Mehr Flüchtlinge als manch ein Land in Europa

Landrat Meyer hat diesen Egoismus dokumentiert und abgeheftet. Er legt eine Mappe auf den Tisch, zieht ein Blatt Papier heraus. Eine Landkarte, auf der eine grün markierte Linie den Weg vom österreichischen Julbach ins bayerische Breitenberg zeigt, am Ende der grünen Linie hat jemand mit Kugelschreiber "Border Germany" geschrieben. Die Julbacher verteilen diese Landkarten an die vielen Flüchtlinge, die jeden Tag in ihrem Dorf eintreffen. Busse bringen die Flüchtlinge aus Wien, aus dem Burgenland und anderen Teilen Österreichs nach Julbach, wo sie für einige Stunden in einer Stockschützenhalle untergebracht und dann über die Grenze geschickt werden. Das habe die österreichische Regierung so organisiert, sagt Meyer, "ein Unding" sei das.

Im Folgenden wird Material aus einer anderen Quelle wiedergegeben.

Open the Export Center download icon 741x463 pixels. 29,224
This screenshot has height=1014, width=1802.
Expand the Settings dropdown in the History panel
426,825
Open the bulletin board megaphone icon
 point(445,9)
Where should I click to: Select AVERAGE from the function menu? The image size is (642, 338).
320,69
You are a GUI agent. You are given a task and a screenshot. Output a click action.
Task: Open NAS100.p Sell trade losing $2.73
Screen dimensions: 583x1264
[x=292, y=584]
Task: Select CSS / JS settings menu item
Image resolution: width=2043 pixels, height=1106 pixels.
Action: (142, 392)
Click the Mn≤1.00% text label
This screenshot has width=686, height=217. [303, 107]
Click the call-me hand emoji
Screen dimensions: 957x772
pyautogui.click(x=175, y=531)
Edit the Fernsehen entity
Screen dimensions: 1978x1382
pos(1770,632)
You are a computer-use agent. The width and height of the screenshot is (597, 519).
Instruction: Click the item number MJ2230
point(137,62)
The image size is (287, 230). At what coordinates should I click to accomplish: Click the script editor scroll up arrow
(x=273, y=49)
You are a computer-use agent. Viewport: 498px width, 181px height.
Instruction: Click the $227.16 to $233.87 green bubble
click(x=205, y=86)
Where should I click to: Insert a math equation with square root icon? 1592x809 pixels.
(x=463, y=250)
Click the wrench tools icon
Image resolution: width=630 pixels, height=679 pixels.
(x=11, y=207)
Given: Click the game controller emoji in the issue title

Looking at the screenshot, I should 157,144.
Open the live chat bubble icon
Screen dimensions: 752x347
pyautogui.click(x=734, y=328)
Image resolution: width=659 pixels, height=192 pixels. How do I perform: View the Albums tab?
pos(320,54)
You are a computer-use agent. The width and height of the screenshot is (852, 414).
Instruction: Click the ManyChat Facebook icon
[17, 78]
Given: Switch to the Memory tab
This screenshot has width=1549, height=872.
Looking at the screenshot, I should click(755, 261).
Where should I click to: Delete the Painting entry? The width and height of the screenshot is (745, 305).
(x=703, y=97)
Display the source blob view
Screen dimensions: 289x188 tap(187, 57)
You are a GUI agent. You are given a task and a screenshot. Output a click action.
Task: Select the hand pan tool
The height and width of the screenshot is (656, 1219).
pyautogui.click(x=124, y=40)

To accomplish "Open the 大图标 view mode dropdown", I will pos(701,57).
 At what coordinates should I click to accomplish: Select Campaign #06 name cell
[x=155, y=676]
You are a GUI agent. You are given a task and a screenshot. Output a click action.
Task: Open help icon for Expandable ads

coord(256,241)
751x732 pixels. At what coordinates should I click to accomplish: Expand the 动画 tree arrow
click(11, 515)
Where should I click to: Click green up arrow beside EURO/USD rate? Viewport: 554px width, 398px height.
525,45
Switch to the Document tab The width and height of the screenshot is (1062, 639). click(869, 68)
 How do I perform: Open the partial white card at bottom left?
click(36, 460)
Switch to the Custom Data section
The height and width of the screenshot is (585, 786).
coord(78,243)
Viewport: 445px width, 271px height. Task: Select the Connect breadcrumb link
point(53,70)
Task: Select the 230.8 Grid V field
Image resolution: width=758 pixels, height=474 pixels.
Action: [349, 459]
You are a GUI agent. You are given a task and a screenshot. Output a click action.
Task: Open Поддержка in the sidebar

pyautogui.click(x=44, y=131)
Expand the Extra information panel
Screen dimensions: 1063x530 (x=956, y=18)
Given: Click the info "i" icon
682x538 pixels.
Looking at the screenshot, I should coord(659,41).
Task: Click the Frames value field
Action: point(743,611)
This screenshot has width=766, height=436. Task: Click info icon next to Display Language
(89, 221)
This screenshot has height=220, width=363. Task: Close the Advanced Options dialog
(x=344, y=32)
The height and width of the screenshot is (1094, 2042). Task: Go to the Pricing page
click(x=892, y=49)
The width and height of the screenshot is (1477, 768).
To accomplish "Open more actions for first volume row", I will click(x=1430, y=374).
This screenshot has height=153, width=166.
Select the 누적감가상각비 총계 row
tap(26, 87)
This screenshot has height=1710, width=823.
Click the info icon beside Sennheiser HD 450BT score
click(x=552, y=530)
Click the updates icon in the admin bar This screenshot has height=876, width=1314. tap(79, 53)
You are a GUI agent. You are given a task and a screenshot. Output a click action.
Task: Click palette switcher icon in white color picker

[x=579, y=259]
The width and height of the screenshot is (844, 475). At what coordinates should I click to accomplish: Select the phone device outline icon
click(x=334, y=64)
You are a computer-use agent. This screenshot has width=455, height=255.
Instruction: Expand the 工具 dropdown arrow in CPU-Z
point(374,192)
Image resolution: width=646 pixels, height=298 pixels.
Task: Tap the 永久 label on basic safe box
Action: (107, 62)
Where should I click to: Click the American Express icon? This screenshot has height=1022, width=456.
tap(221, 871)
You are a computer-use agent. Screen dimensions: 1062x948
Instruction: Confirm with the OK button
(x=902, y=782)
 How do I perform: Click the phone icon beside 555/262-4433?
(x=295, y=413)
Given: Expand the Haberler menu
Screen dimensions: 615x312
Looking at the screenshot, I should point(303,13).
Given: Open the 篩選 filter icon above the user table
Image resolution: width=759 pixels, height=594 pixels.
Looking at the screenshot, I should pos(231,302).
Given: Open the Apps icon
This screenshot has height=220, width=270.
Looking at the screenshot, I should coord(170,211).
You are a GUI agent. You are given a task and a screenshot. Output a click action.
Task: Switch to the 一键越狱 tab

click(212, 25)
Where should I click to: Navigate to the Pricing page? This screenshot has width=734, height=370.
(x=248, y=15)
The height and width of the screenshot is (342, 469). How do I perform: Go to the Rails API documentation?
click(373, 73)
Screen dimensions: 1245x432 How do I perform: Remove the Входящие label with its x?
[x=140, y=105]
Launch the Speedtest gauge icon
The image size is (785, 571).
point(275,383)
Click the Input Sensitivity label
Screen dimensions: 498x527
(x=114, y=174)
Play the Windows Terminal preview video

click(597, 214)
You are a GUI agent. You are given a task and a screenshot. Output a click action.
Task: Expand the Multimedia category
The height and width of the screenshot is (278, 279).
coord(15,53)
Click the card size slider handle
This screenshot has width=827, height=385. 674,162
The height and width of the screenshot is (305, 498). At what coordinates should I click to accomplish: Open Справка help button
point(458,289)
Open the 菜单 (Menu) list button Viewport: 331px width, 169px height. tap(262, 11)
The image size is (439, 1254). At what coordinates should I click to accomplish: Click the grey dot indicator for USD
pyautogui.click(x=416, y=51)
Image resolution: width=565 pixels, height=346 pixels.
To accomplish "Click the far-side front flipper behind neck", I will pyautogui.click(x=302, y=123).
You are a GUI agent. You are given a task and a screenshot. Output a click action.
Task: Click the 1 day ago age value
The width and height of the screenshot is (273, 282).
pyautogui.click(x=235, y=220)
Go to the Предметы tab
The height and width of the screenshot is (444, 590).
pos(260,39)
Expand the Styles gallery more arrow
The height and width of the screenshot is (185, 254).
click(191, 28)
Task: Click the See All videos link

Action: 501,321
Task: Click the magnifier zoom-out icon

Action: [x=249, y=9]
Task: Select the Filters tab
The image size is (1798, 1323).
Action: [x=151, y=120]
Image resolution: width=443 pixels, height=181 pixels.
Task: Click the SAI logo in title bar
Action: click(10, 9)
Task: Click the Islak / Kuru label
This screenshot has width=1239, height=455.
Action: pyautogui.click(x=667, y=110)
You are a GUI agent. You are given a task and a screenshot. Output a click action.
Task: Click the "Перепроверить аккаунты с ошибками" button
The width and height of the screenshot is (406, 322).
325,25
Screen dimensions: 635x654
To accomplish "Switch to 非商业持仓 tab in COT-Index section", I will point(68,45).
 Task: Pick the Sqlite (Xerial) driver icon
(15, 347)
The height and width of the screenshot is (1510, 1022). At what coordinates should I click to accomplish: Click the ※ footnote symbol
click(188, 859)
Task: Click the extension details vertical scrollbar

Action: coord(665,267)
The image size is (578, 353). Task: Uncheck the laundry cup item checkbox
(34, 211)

Flüchtlinge in Niederbayern: In den vergangenen zwei Wochen zählte die Bundespolizei allein in dem Bayerwald-Ort 10000 Flüchtlinge.

In den vergangenen zwei Wochen zählte die Bundespolizei allein in dem Bayerwald-Ort 10000 Flüchtlinge.

(Foto: Francois-Weinert)

Drüben in Julbach sitzt Wolfgang Sonnleitner im Vereinsheim der Stockschützen auf einer Eckbank. Es steht gleich neben der Sporthalle, in der sie 250 Feldbetten aufgestellt haben und Dutzende Flüchtlinge darauf warten, dass sie eine Landkarte in die Hand gedrückt bekommen und los marschieren dürfen nach Breitenberg, nach Germany. Wolfgang Sonnleitner, 50, ist Kommandant der Bezirkspolizei, ein drahtiger Mann mit Lachfalten um die Augen. "Die tun uns auf jeden Fall leid", sagt er. Er meint nicht die Flüchtlinge, er meint die Deutschen, die sich um all die Flüchtlinge kümmern müssen.

Die meisten Flüchtlinge kennen Österreich nicht

Dass die Flüchtlinge unregistriert nach Deutschland weiterziehen, ist für Sonnleitner keine Entscheidung Österreichs, sondern die Entscheidung der Flüchtlinge. "Viele fragen, ob wir Australien sind", sagt er, "ich glaube, dass 80 Prozent der Syrer und Afghanen Österreich gar nicht kennen. Darum wollen sie auch nach Deutschland." Man könne die ja nicht mit Gewalt in Österreich festhalten, sagt Sonnleitner.

Er erfülle nur den Auftrag der Politik, sagt Sonnleitner. "Der Auftrag lautet, dass die Flüchtlinge hier in Empfang genommen und verpflegt werden, sie können hier die Kleider wechseln, dann können sie sich frei bewegen." Außerdem sorge man dafür, dass die Flüchtlinge nicht alle auf einmal nach Breitenberg marschieren, sondern grüppchenweise und in zeitlichen Abständen, um die deutsche Bundespolizei nicht zu überlasten. Und diejenigen Flüchtlinge, die nachts ankommen, "die regen wir dazu an, dass sie über Nacht dableiben, weil es zu gefährlich ist, dass sie sich verlaufen."

Zurück in Breitenberg. Es ist Mittagszeit, Josef Lamperstorfer schaut im Zelt vorbei, der Bürgermeister aus dem 15 Kilometer entfernten Wegscheid. Seine Assistentin notiert, was die Flüchtlinge im Zelt alles bekommen: Tee, Toast, Kekse. Sie notiert das, weil die Julbacher Stockschützen ihre Halle in einer Woche wieder selbst brauchen, weil die Flüchtlinge dann über die Grenze bei Wegscheid gelotst werden. "Die größten Schleuser sind die Österreicher", sagt Lamperstorfer. Er habe in Wegscheid bereits eine Halle im Auge, die gut heizbar ist, das sei das Wichtigste. Dass der Andrang vorbei ist, wenn der erste Schnee fällt, darauf will sich Lamperstorfer lieber nicht verlassen.